Friday, 22 July 2016

50 albums to take to my grave #39: Wonderland

You all know I'm a massive fan of the Charlatans, right? But like my Super Furry Animals choice last week, you probably weren't expecting this album. To be fair, at the time, nobody was. While there was always a bit of a funky element to the Charlatans' sound with Rob Collins' organ on those terrific early records, 'Wonderland' came totally from left field. This was the Charlatans going properly funk and soul on yo' ass.

It was trailed by the quite simply mind-blowing single Love Is The Key, featuring female backing singers and Tim Burgess channelling Curtis Mayfield. It ought to have been the biggest track of the year. It certainly had the phattest groove the Charlies had ever put down and sounded like nothing else they had ever done before. But was it representative of the rest of the album? Well yes, as it turned out. You're So Pretty - We're So Pretty is a glorious blend of the Madchester swagger of old and this new-found funk frenzy with Martin Blunt's bass taking centre stage.

But sandwiched between You're So Pretty and Love Is The Key is probably, for me anyway, the band's finest moment. Judas is so funky it hurts. That bass is so heavy it threatens to crack your skull as it vibrates through your head. As good an opening trio of songs as you'll find on any album ever. The slick, glossy dance-fuelled theme continues through I Can't Get Over Losing You and Wake Up, but there is room for a bit of eclecticism. The lovely If I Fall, and the saucy Is It In You? ("Is it in you? / I'm a burning hunk of love") have more than a slight air of San Franciscan psychedelia about them, while A Man Needs To Be Told is, to all intents and purposes, a country song.

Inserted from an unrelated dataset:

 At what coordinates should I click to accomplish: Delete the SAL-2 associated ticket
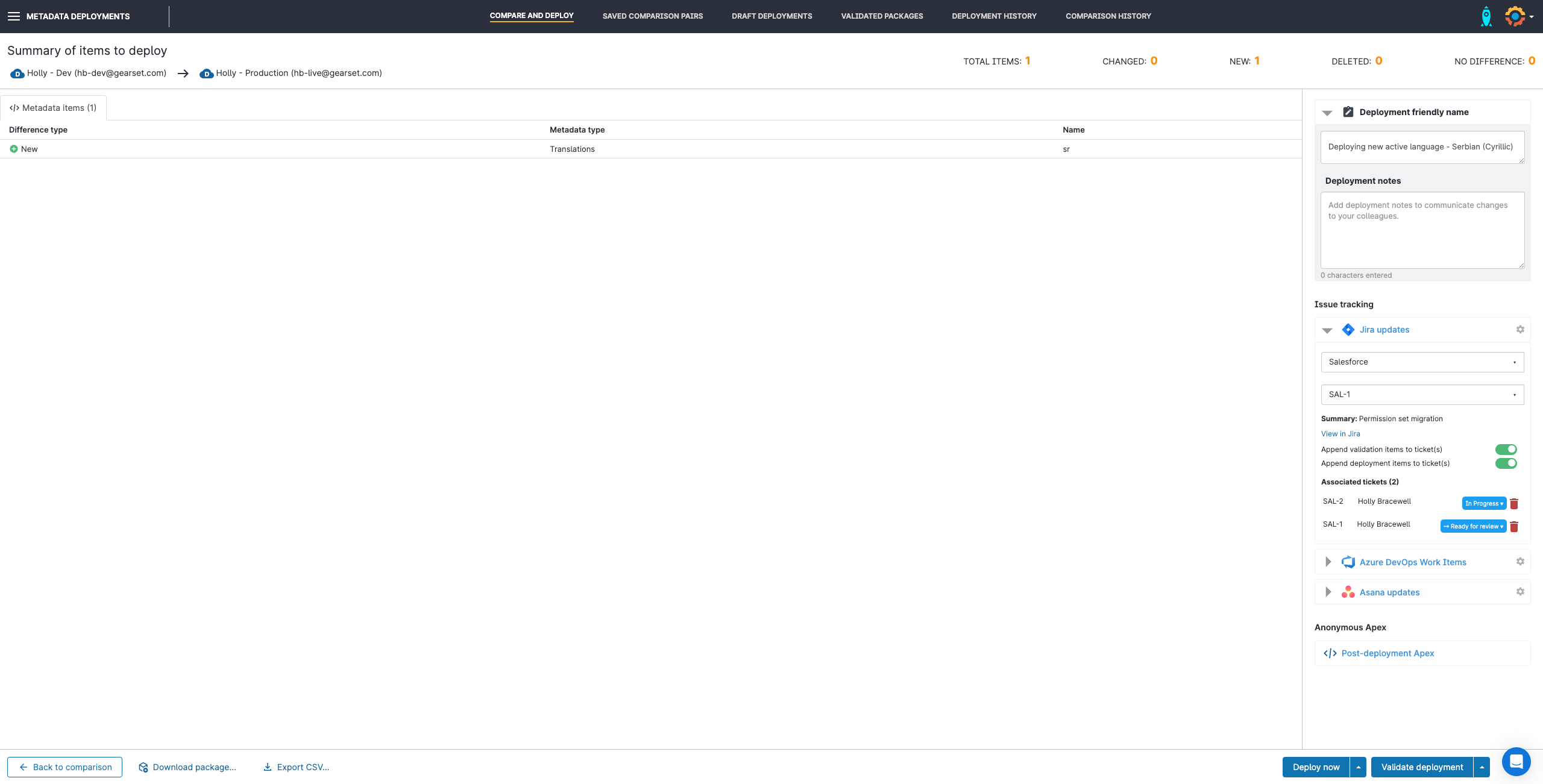[1514, 503]

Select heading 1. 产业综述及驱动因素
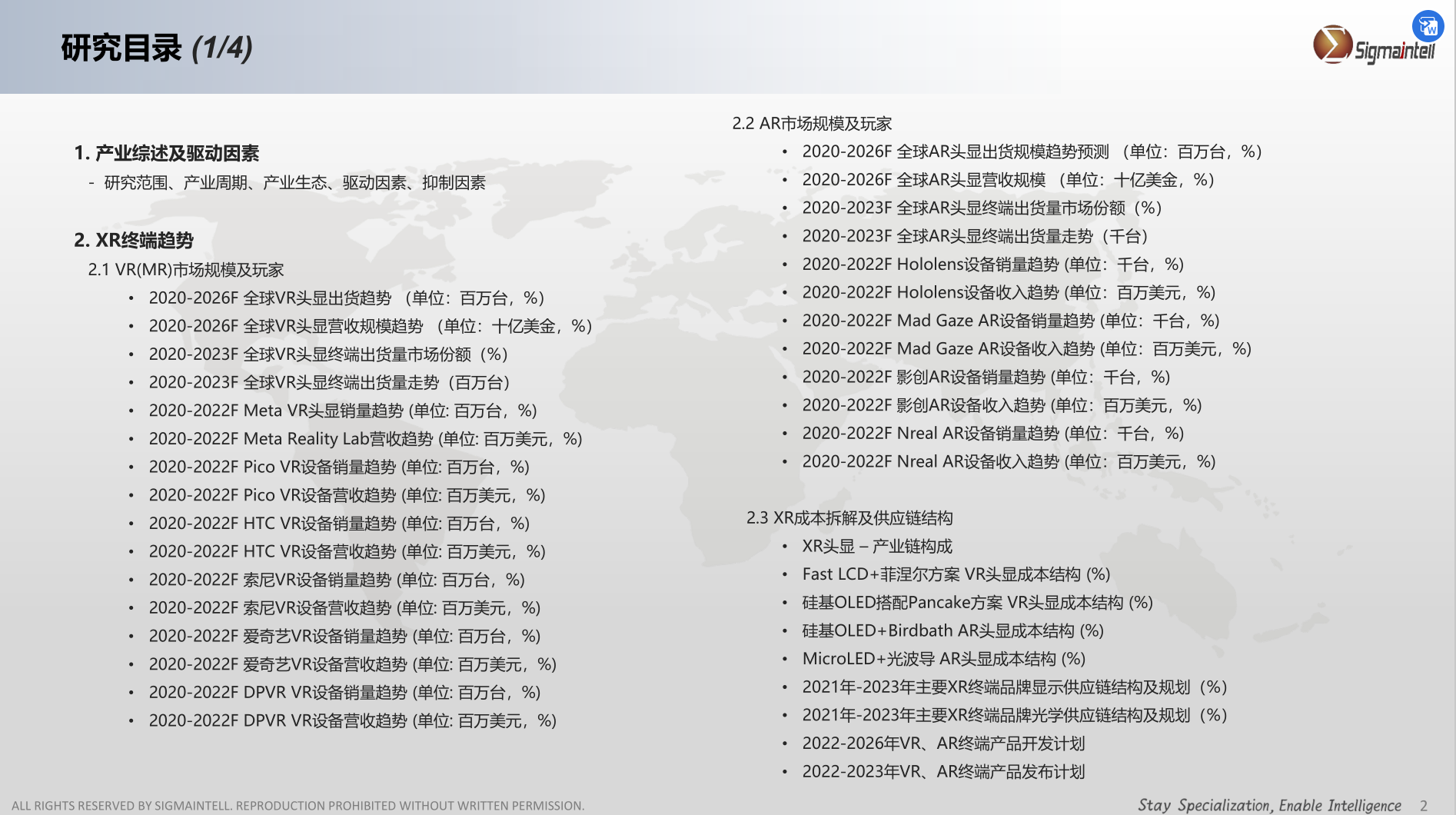(167, 153)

By now Tim was shacked up in Los Angeles, a far cry from his northwest England roots, and clearly the musical influence of the States had taken hold of him and, by association, his bandmates. Only a couple years before this they made a record that sounded like a paean to Bob Dylan. The soul direction was definitely the better route, as far as I'm concerned. I loved 'Wonderland' the first time I heard it, and 15 years later, I still love it, perhaps even more than I did back then.

For the record, I consider 'Wonderland' to be a 10-song album, ending with the fabulously decadent Ballad Of The Band. It's a fitting closing track to a massive-sounding record. In the UK and a few other territories, we got two extra tracks, neither of which do anything for the album; one sounds like a demo and the other a b-side. It's a mystery to me why they were included at all. They are the only negatives and I regard them purely has bonus tracks that were tacked on at the end as an afterthought. Take them out of the equation, and 'Wonderland' is damn near perfect. The Charlatans have long been one of my favourite bands, but their albums can be somewhat hit and miss. This is an undoubted hit all the way.